Eyebrows high, she scoffs. “A fit?”

“Yeah, he threw a fit. Shouted and screamed.”

“That, right there? That’s the reason we can’t be together.”

“Because Zane threw a tantrum at Lex’s birthday party twenty years ago?”

She sighs and shakes her head. “He didn’tthrow a fit, Nash. He destroyed her party. The cake I ordered with a picture of all of us, one of the three we’d taken, ended up against the wall. Every gift anyone brought her ended up broken before she had a chance to open them. He flipped the food and drink table over, and if the damned clubhouse wasn’t brown, the walls would have been stained red.”

Thinking back to that time, he tries to remember what Emma describes. “That’s not how I remember it.”

“You rewrite history for Zane until you don’t know fact from fiction. And nothing anyone tells you changes your mind.”

“Emma—”

“When I got after you for not reprimanding him for it, you told me that it was my fault. I knew how Zane would react, and I did it anyway.”

Running a hand over his face, he tries to understand what she’s getting at. “If you knew he wouldn’t like it, why did you do it?”

“Because Lex deserves to be celebrated, too!” she screams. “Your daughter means something, Nash.
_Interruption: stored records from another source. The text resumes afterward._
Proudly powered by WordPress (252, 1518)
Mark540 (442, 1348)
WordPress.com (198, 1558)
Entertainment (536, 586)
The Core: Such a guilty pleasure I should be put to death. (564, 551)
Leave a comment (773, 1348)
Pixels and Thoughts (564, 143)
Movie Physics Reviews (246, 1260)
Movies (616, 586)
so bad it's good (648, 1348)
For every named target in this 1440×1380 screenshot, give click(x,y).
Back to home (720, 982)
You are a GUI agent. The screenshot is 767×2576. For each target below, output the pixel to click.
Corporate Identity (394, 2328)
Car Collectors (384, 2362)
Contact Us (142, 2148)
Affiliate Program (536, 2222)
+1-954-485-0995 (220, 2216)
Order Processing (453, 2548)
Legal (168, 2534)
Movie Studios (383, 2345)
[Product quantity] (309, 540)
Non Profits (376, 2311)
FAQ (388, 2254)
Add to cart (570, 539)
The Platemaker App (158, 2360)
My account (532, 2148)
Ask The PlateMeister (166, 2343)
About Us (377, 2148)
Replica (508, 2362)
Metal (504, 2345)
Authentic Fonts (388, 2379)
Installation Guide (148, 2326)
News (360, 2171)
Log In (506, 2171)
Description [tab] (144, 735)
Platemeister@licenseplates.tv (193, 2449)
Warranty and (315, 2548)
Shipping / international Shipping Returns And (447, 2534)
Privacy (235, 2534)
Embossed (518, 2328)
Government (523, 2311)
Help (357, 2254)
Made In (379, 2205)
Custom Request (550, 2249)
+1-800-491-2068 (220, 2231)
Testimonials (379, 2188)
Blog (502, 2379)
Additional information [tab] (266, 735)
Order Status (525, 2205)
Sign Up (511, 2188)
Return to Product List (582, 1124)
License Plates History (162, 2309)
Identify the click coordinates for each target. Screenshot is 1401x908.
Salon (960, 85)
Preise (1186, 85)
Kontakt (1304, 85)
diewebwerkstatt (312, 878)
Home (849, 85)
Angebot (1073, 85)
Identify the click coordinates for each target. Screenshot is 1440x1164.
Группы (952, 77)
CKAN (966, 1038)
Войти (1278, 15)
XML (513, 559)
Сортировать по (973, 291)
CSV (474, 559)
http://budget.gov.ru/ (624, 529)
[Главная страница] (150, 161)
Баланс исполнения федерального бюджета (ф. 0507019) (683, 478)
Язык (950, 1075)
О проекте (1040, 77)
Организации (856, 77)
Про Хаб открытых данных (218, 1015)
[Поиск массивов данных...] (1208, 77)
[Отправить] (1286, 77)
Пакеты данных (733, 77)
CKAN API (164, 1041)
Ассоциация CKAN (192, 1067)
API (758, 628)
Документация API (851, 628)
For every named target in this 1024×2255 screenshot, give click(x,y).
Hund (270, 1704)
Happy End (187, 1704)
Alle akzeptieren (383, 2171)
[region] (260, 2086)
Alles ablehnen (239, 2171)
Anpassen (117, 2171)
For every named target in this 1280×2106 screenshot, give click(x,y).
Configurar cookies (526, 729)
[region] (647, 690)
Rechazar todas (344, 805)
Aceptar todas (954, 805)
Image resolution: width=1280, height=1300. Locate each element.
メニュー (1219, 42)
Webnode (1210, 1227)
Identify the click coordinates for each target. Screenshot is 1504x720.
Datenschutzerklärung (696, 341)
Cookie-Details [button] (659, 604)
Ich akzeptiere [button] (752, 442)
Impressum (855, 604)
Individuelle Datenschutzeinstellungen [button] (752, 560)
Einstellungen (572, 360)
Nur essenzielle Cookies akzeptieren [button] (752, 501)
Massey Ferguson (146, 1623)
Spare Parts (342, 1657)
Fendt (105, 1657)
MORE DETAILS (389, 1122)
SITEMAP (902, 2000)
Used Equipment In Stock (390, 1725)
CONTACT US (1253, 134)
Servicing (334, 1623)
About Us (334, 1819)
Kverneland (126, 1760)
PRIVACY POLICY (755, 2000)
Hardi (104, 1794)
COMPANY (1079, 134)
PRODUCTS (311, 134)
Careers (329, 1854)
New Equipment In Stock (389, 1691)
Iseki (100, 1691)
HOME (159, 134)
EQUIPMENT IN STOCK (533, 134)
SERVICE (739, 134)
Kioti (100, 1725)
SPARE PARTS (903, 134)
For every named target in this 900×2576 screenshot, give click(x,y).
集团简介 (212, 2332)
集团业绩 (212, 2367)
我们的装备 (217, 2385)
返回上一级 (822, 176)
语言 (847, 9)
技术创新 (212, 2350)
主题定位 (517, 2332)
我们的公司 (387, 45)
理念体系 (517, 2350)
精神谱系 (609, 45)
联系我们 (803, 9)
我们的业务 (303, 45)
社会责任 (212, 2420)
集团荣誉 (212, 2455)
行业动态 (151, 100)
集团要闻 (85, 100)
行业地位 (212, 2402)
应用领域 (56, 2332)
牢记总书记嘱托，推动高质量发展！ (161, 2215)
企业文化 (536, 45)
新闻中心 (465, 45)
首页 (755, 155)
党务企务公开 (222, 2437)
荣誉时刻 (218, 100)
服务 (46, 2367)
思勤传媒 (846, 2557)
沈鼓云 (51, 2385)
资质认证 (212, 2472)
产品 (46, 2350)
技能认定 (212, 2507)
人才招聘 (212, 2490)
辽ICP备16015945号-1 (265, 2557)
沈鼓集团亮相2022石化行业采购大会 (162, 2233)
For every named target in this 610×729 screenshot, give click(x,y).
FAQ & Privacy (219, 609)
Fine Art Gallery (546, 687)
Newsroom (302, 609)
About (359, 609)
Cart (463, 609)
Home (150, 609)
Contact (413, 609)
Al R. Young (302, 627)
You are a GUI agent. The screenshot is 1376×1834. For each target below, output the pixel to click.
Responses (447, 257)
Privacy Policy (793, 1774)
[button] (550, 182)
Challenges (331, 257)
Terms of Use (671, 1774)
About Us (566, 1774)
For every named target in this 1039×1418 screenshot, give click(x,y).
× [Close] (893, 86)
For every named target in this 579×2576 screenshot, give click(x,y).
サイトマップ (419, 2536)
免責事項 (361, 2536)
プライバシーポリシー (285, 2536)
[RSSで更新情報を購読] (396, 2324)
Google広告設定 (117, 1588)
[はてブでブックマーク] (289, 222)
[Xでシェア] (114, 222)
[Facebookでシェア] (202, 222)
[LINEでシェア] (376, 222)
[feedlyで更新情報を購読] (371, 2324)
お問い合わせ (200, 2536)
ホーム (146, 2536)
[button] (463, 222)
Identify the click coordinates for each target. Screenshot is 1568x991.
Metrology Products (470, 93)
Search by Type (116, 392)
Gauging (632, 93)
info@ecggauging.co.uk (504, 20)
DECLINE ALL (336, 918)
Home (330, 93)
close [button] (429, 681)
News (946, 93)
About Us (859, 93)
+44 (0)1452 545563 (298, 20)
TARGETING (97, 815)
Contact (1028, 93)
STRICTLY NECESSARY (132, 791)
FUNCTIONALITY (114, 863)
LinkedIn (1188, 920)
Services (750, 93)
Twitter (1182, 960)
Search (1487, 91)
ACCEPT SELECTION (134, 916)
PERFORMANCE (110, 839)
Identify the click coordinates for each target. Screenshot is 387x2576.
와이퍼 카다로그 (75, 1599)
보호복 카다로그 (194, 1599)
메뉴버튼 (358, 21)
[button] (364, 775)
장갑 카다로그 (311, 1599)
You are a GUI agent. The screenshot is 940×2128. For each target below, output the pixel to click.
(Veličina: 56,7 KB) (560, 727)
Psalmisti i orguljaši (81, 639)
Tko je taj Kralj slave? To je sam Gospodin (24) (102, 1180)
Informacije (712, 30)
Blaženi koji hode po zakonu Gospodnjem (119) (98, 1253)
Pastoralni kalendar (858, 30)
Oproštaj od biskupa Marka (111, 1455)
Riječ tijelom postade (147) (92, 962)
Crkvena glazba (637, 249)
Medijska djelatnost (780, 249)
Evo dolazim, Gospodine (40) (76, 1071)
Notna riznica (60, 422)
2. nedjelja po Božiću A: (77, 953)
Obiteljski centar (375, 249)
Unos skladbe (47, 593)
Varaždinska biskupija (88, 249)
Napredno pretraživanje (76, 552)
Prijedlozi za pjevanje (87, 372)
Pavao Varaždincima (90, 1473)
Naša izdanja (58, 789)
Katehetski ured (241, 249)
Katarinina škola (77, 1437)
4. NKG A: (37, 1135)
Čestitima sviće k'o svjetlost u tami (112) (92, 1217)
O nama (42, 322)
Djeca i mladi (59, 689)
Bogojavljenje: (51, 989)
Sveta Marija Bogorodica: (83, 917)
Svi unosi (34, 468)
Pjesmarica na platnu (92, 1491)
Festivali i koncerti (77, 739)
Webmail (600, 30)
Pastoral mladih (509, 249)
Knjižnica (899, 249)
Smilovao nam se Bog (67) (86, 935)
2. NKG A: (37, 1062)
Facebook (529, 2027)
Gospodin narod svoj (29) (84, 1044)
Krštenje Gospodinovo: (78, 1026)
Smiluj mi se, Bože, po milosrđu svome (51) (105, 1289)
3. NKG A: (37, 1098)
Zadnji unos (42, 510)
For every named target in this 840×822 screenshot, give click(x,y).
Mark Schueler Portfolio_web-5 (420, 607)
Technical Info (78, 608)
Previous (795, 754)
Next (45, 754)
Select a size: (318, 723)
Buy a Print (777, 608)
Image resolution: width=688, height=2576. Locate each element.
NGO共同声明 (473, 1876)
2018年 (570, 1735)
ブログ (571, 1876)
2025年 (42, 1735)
Your son is not more important than our daughter, no matter what he’s been through in his life.”

“I never said he’s more important.”

Her frustrated scream makes him flinch as it pierces the air. “What would you have suggested we do for her birthday, then? If she’s important, too, what should we have done?”

“We could have had a nice, quiet dinner out, just the three of us. Or a few of her friends could have joined.”

“And what did you do for Zane every year?”

“We threw a party at the clubhouse.”

Emma stares at him with expectation, and she waits. He says nothing, and she clenches her fists. “Why does Zane deserve a party when Lex only deserves a quiet dinner with only the three of us?”

“Because he was going to be a member—”

“Our daughter is part of the club, too!” she interrupts. “She’s married to the fucking President, for God’s sake.”

“And that’s exactly how she got Zane kicked out of his own club.”